▸ **Requirements**
Please copy out the data again, requests included, starting with the line that contains "This screenshot has height=1505, width=1949." and going on through the end of the data, and shift every coordinate in the answers by adding 44 to it. Leave the pictures out of your copy.

▸ **Extracted records**

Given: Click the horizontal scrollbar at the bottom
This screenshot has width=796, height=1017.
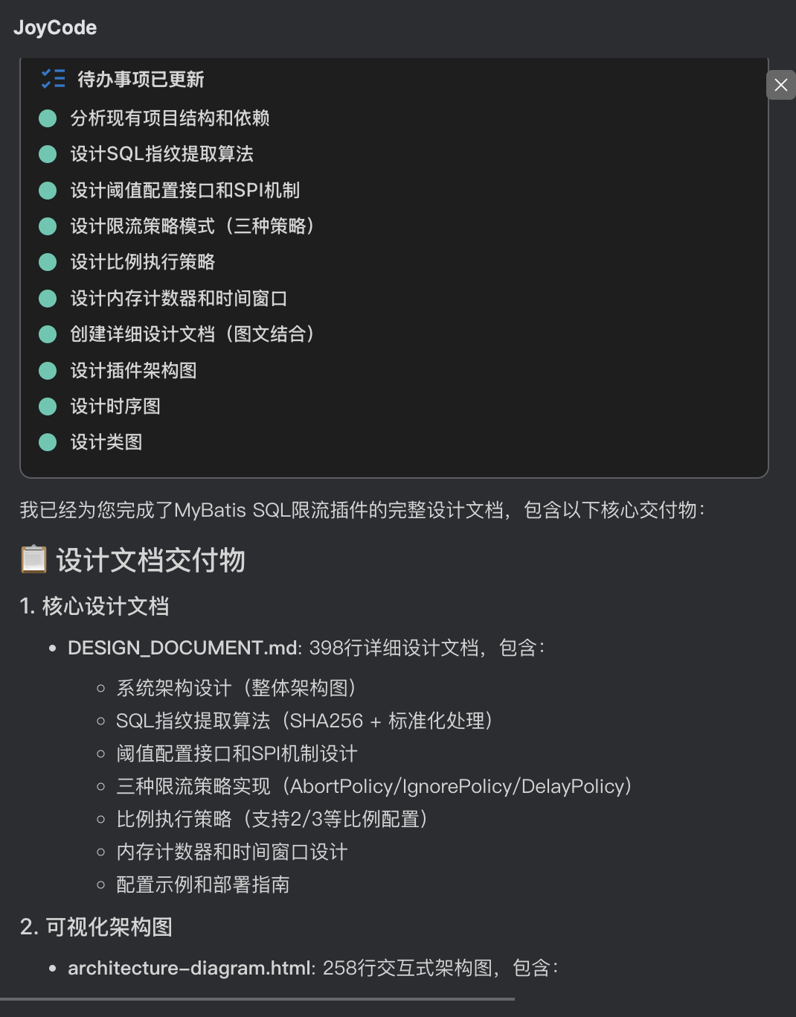Looking at the screenshot, I should coord(257,999).
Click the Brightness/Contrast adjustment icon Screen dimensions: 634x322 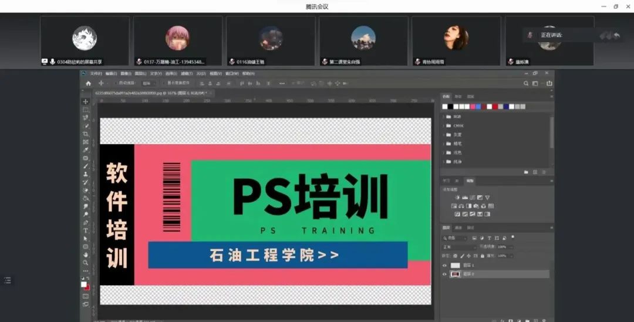457,198
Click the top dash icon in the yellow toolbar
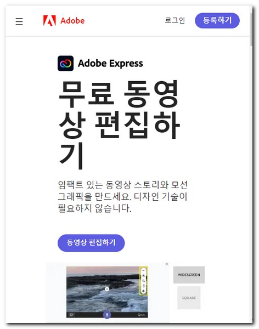This screenshot has height=329, width=259. [144, 270]
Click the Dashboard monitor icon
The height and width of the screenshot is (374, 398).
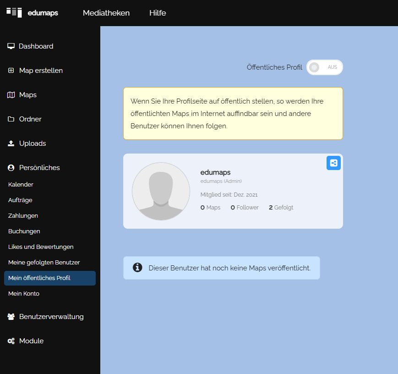11,46
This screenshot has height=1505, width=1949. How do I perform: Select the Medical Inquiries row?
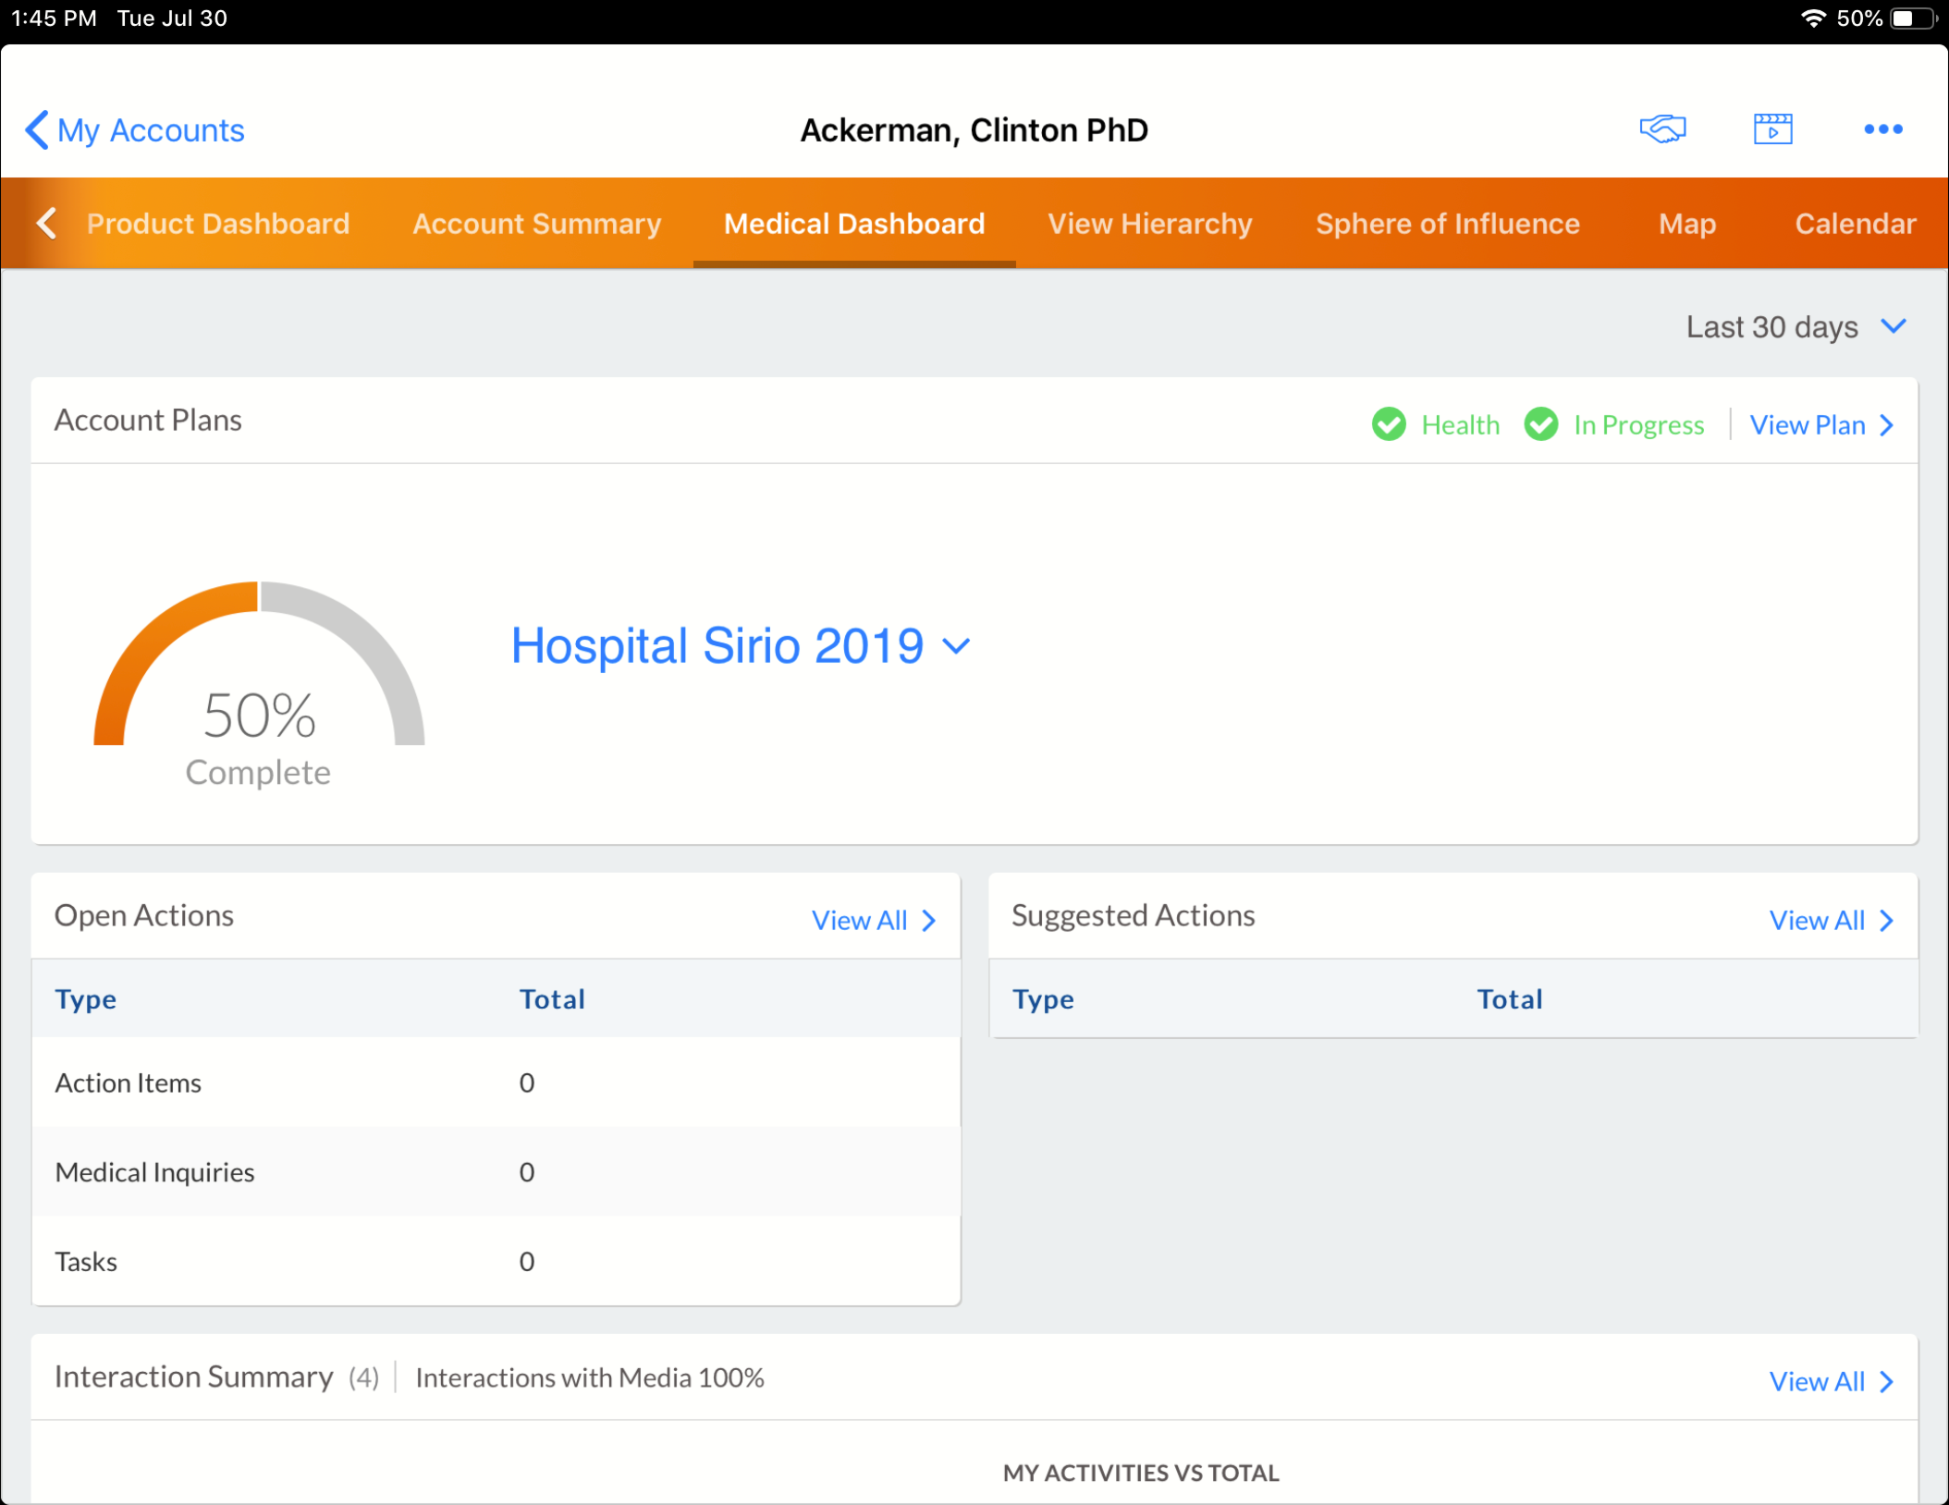tap(496, 1172)
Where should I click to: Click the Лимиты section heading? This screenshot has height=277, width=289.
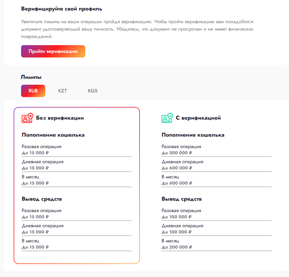[31, 77]
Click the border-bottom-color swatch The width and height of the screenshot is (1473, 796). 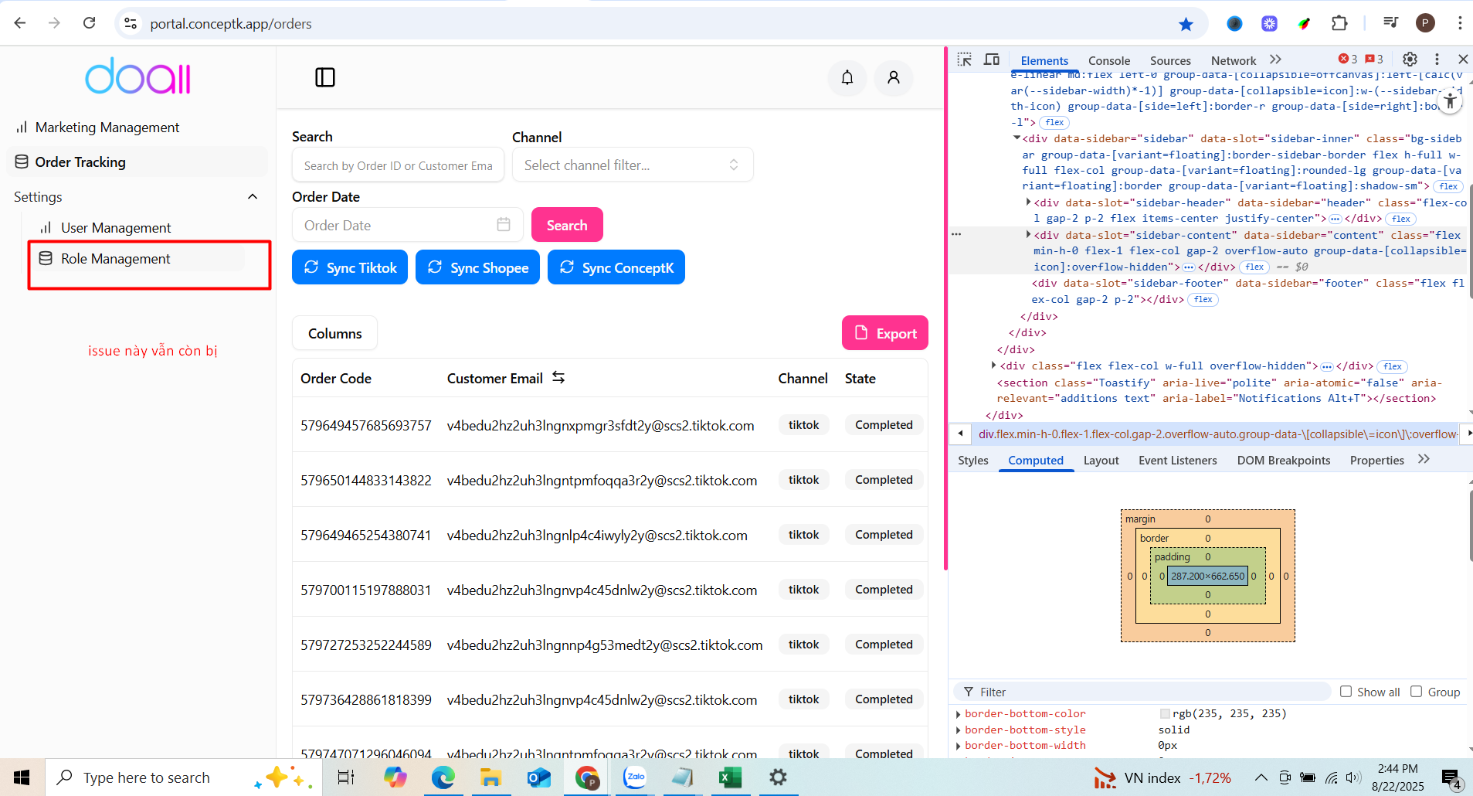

▸ **Final result**
This screenshot has height=1505, width=1949. How do I perform: Select the Medical Inquiries row?
tap(540, 1216)
Where should I click to: Click the Лимиты section heading? This screenshot has height=277, width=289.
[75, 121]
Click the border-bottom-color swatch The width and height of the screenshot is (1473, 796). 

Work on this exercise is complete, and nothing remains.